Explorer les voies de rapprochement permettant de recréer graduellement la confiance avec Moscou, rechercher la coopération autant que possible sur les théâtres de crise – Ukraine, conflits gelés, Syrie, Libye, République centrafricaine – et éviter que l'Europe ne soit le théâtre d'une nouvelle course aux armements à laquelle ni Moscou ni l'Europe n'ont intérêt, en examinant la possibilité de construire à long terme de manière graduelle, collective, une nouvelle architecture de confiance et de sécurité partagée à tout le continent européen – tels sont les objectifs poursuivis.
Je voudrais terminer enfin en soulignant que, si la France a des capacités de défense crédibles et dispose toujours de la dissuasion pour ses intérêts vitaux, elle n'en a pas moins besoin de pouvoir aussi compter sur celles de ses alliés et partenaires, y compris au-delà du premier cercle des partenaires européens et transatlantiques que je mentionnais jusqu'ici.
Ainsi, dans l'espace Indopacifique, l'intensification de nos partenariats stratégiques noués avec l'Inde, le Japon, l'Australie, avec lesquels nous avons des coopérations industrielles et militaires de haut niveau et nous investissons dans le domaine de la sécurité maritime, est souhaitable. Ces partenariats doivent nous aider à assurer la stabilité d'une région dont nous sommes riverains et acteurs, et où les défis sont nombreux.
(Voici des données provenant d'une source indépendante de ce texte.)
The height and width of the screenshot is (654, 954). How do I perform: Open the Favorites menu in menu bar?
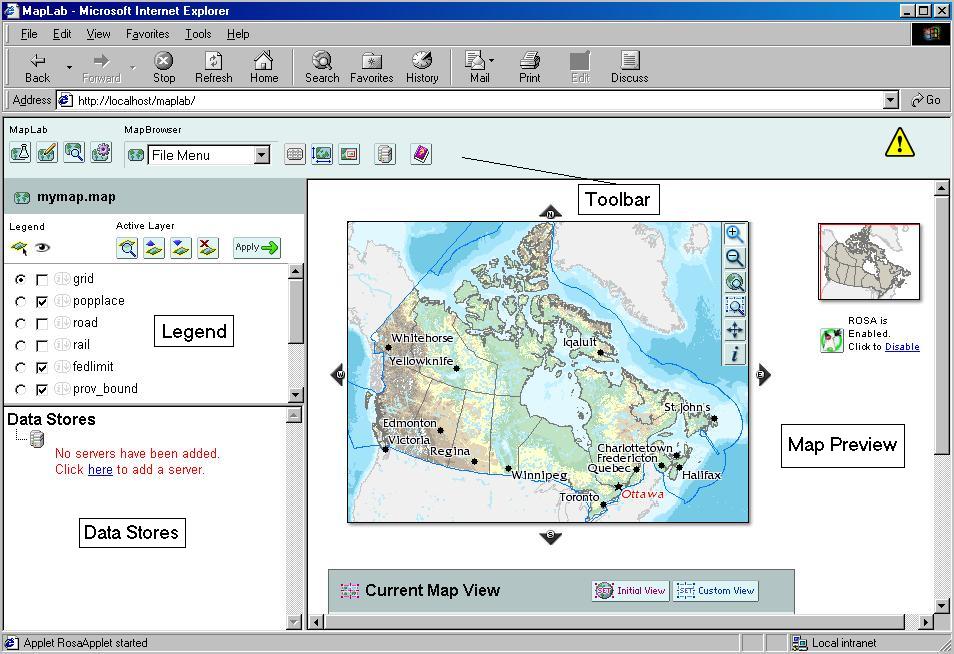click(147, 34)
Nous avons l'intention d'accroître nos efforts avec des partenaires clés en Asie du sud-est comme la Malaisie, Singapour ou l'Indonésie.
Nous porterons aussi nos efforts sur le Pacifique sud, où nous sommes très attendus, de la part notamment de la Nouvelle-Zélande en matière d'anticipation sécuritaire environnementale.
J'indique tout cela avec, en toile de fond, le besoin constant de continuer à approfondir le dialogue de défense avec la Chine – un dialogue exigeant, indispensable, afin de limiter les incompréhensions porteuses de risques, tout en conservant la réciprocité au coeur de nos relations bilatérales.
J'ai la conviction, un an après ma prise de fonction à la tête de la DGRIS, qu'il faut saisir la complexité de ce monde multipolaire, l'importance des multiples champs de la conflictualité et l'intrication des enjeux pour mener une action efficace.
La France dispose d'une position tout à fait singulière et d'une grande légitimité en matière de défense, mais elle ne peut pas répondre seule à la multiplicité et au durcissement des crises. Elle doit rester capable de fédérer politiquement et, le cas échéant, militairement et opérationnellement les soutiens indispensables à son action et à la promotion de l'Europe de la défense.
C'est par la transversalité et l'expertise qu'elle apporte que la DGRIS peut, je l'espère, y contribuer.